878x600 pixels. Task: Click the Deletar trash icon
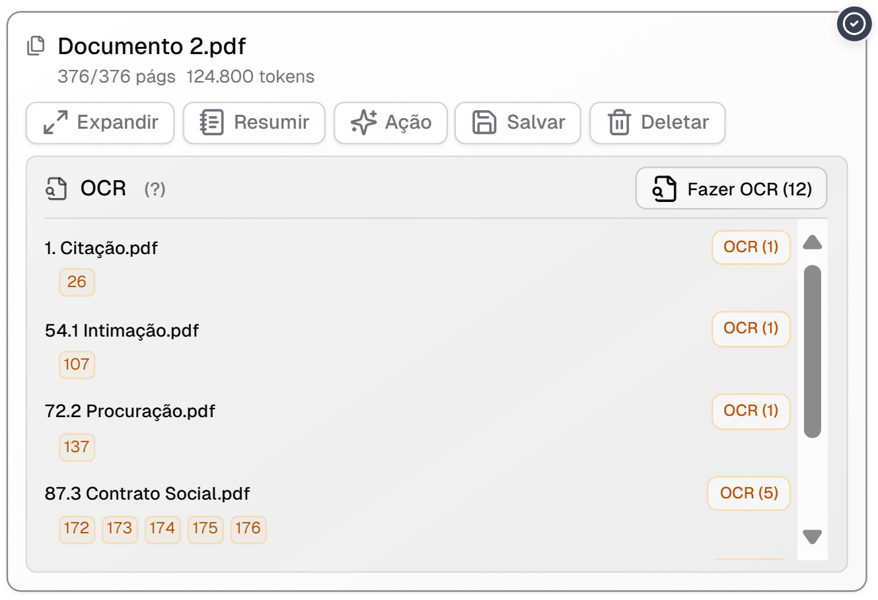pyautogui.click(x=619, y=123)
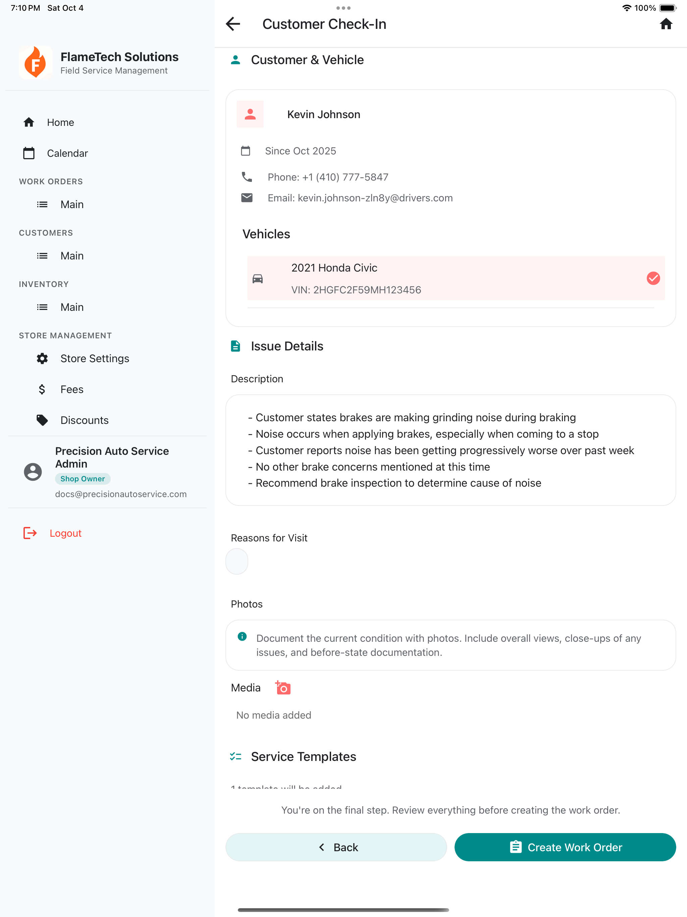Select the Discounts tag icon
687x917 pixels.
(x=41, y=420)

_ _ _ _ _

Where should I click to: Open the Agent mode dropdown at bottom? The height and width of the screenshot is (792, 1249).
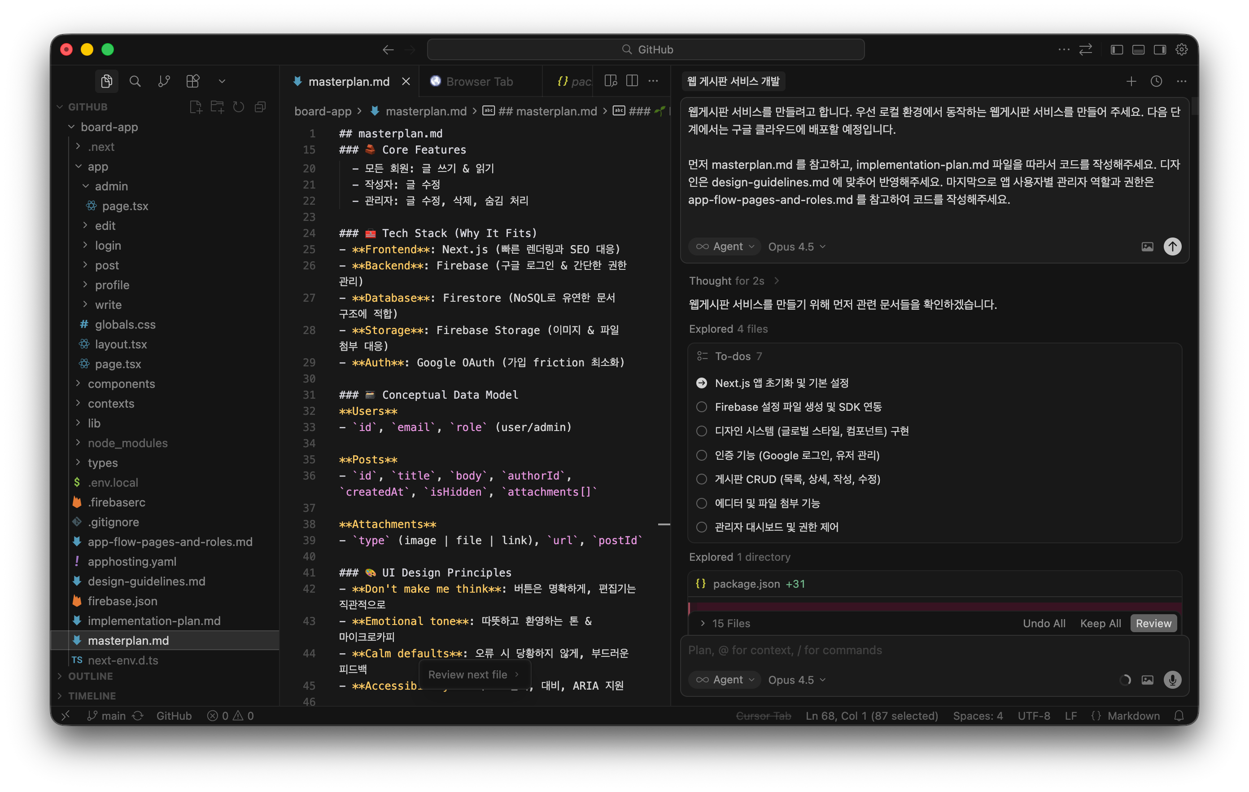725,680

_ _ _ _ _

STATED EXERCISE:
Render the lines as a Markdown table with the columns Number and Line. Begin at the line that has "878x600 pixels. Task: Click", stop after the line that has "(x=41, y=420)", skip blank lines, and leave the pictures out.

OUTPUT BELOW:
| Number | Line |
|---|---|
| 1 | 878x600 pixels. Task: Click the Deletar trash icon |
| 2 | pyautogui.click(x=619, y=123) |
| 3 | Select the Discounts tag icon |
| 4 | 687x917 pixels. |
| 5 | (x=41, y=420) |